I almost always go to E Natural Minor.
It just feels like home.
Whatever you choose, lock it in and move on.
Step 2: Choose a Chord Progression
You’re not trying to reinvent harmony.
You’re trying to create momentum.
Grab a progression that feels good.
If you’re stuck, steal from the greats:
I–V–vi–IV (the global hit-maker)
IV–I–V–vi
vi–IV–I–V
Adele’s Someone Like You, Swift’s Bad Blood, and Sia’s Cheap Thrills all use variations of these patterns.
There is no “wrong” choice here—only starting points.
Step 3: Create a Simple Melody (Your Motif)
Stay inside the scale of your key.
Play around until you land on a short melodic phrase--one to four bars--that feels clean and repeatable.
This is your motif, your building block, your seed.
Keep it stupidly simple.
Simplicity survives the creative process.
Step 4: Use Compositional Tools to Grow the Idea
This is where your melody turns into music.

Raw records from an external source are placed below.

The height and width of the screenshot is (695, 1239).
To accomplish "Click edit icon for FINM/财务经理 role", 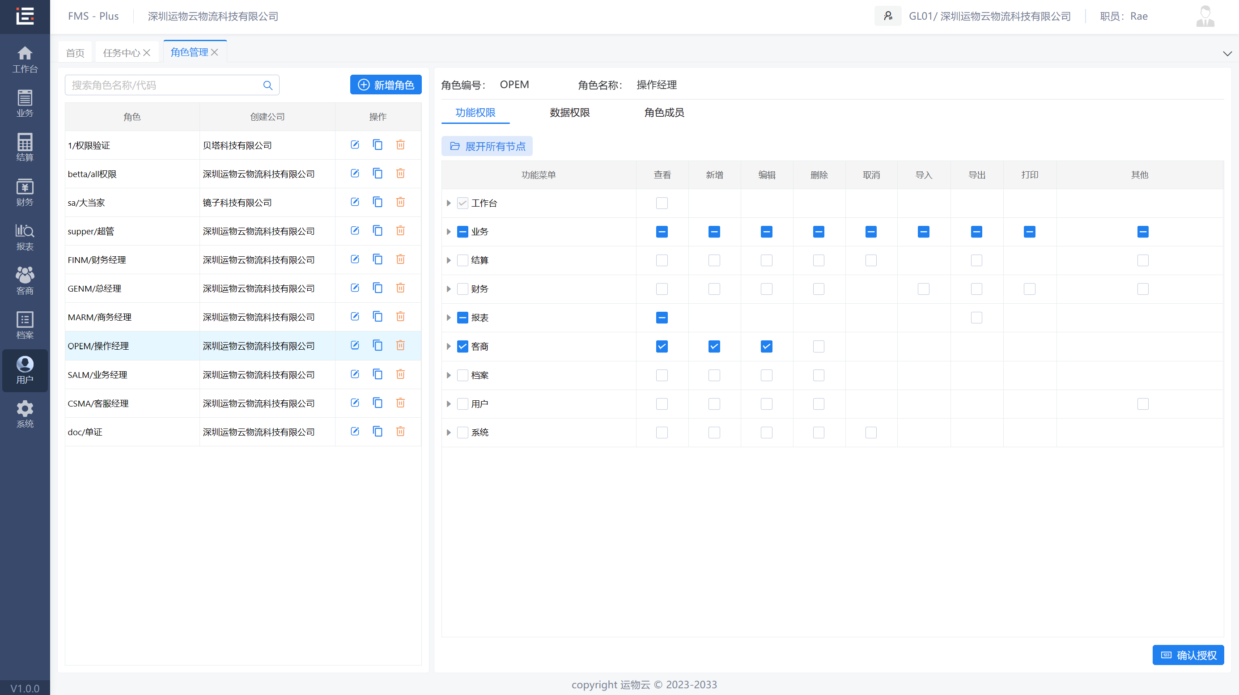I will click(354, 259).
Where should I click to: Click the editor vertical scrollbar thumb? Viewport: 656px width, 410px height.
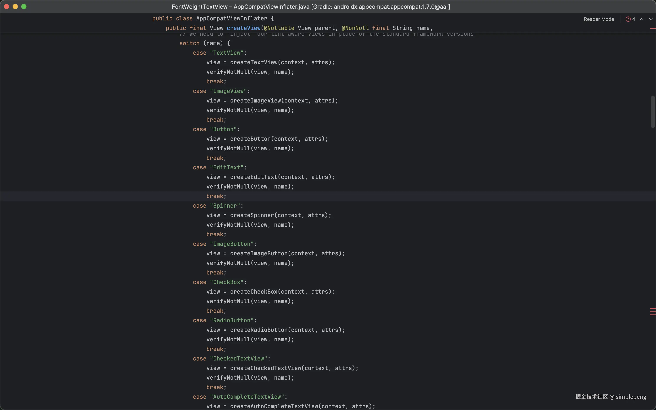click(x=653, y=111)
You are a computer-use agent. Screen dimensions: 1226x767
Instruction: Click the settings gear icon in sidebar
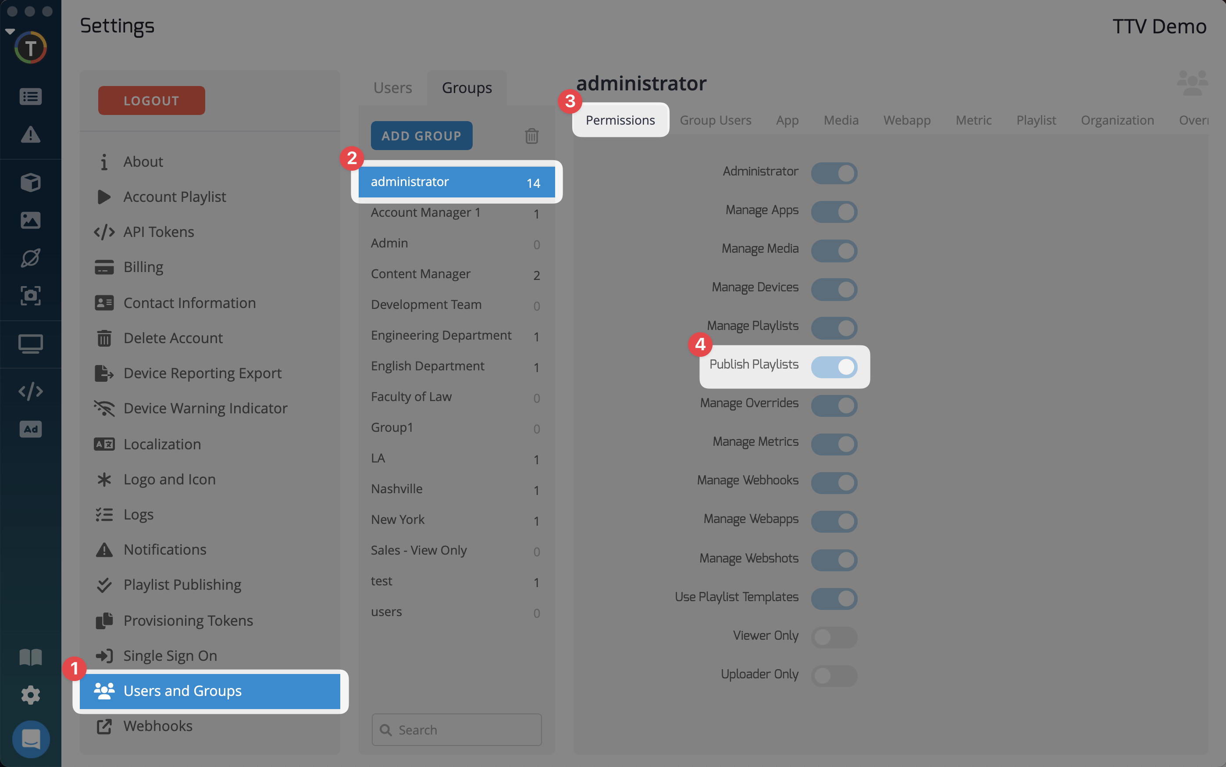30,694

Here are the four tools that matter:
Repetition – restate your motif
Retrograde – play it backward
Sequence – shift it up or down the scale
Transformation – alter notes or rhythm after establishing the original
These tools give your music intention--not randomness.
Example structure:
Motif (2 bars)
Retrograde (2 bars)
Sequence (2 bars)
Original motif again
Transformation to close
This elevates even a simple idea into something that feels crafted.

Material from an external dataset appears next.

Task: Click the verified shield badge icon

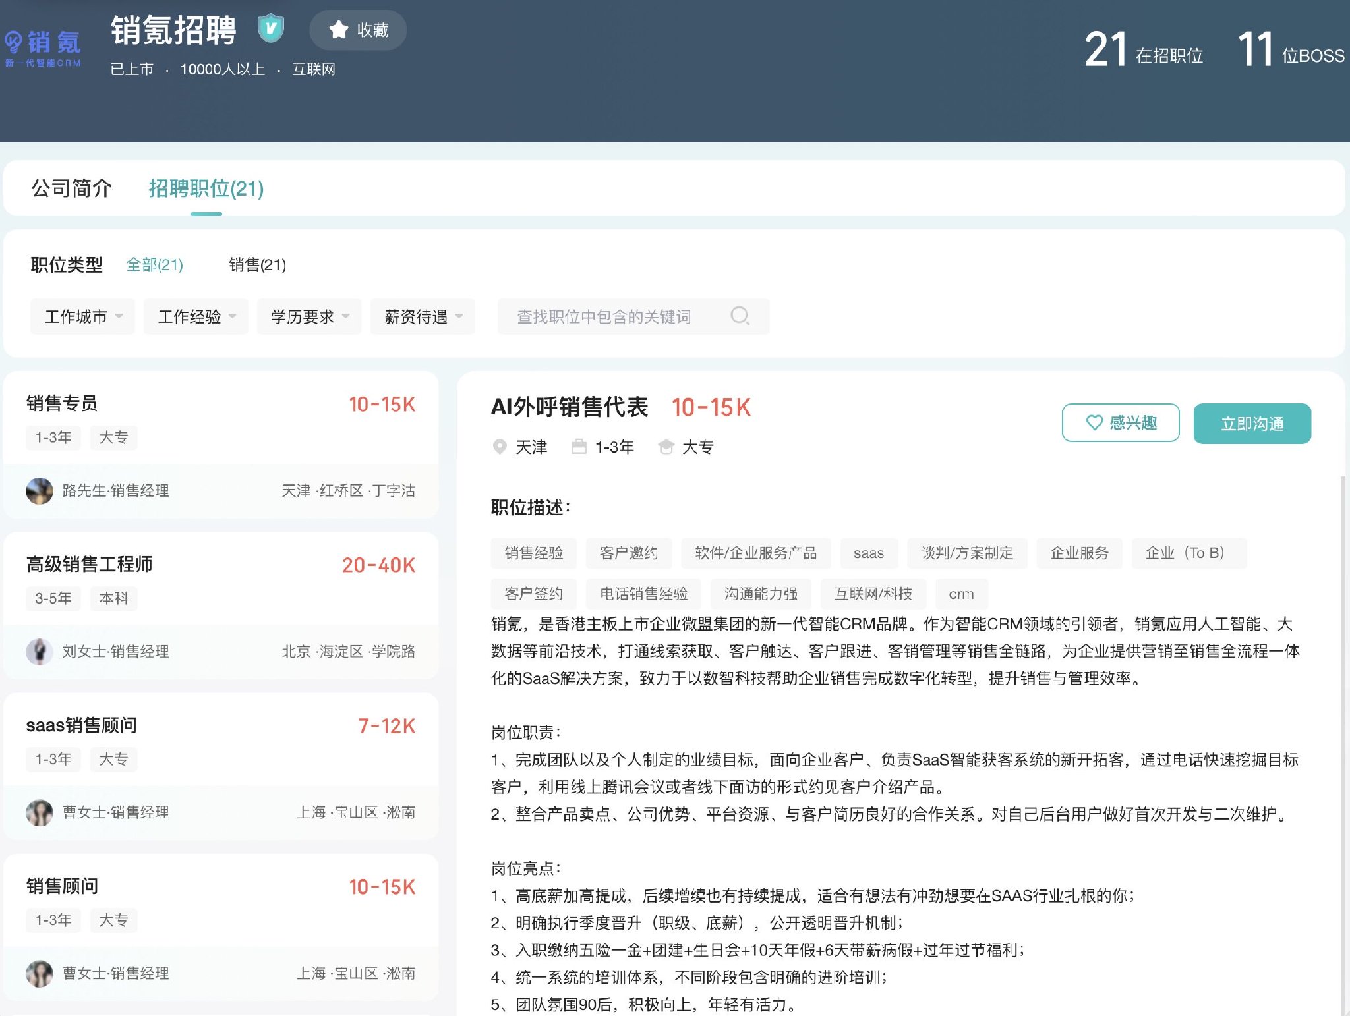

Step 5: Shape the Left Hand (Your Harmony)
Your chord progression is the foundation.
Now experiment.
Break the chords
Add rhythm
Syncopate
Arpeggiate
Play them full and heavy
Or stripped and sparse
This is where vibe happens.
Step 6: Add Structure, Dynamics, and Cadence
Once your musical idea has legs, turn it into a song.

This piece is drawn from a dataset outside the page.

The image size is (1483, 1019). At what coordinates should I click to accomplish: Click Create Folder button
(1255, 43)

Break your sections into verse, chorus, bridge, intro, and outro
Add dynamics so your music breathes
Use cadences to close phrases
The three that matter:
Authentic Cadence — V → I (feels like home)
Plagal Cadence — IV → I (the “amen” cadence)
Half Cadence — ends on V (suspense)
Structure gives your music shape.
Dynamics give it emotion.
Cadences give it meaning.
Step 7: Polish and Finish
Listen to what you created.
Adjust what feels off.
Tighten what feels loose.
Then finish the damn thing.
Perfection is not the goal.
Completion is.
The only difference between a songwriter and someone who “used to write music” is this ability to finish.
Final Thoughts: Stop Waiting for the Muse
Inspiration is a gift, sure—but it’s unreliable.
Skill isn’t.
The more I practice this process, the more confident I feel. The more I understand the rules, the freer I become to break them.
And the more I write, the more my identity as a musician returns.
If you want to write songs consistently, treat it like a craft.
Not a miracle.
Your best work isn’t hiding from you.
It’s waiting for you to start.


What I love most about this is how universal the process feels. Every art form has its version of choosing a key, finding a motif and building it out with intention. I can easily apply that to my painting too. Seeing music broken down this way is a reminder that creativity isn’t some mysterious lightning strike. It’s a series of choices, patterns and rhythms you can rely on. It’s such an encouraging message for anyone juggling multiple creative identities and trying to find their way back into the work. Another informative and insightful read Idris Elijah!
Love the songwriting content! There’s something so validating in seeing someone admit that inspiration eventually stops being enough and you need a real method. The clarity of your 7 steps makes the whole process feel approachable. Not mystical, not intimidating. Just a craft you can return to even when you’re tired, unsure, or coming back after years away. It’s really validating to see that structure doesn’t kill the creativity. It actually protects it. I needed to read this to know I’m on the right path with my music so thank you Idris Elijah and have a happy holiday!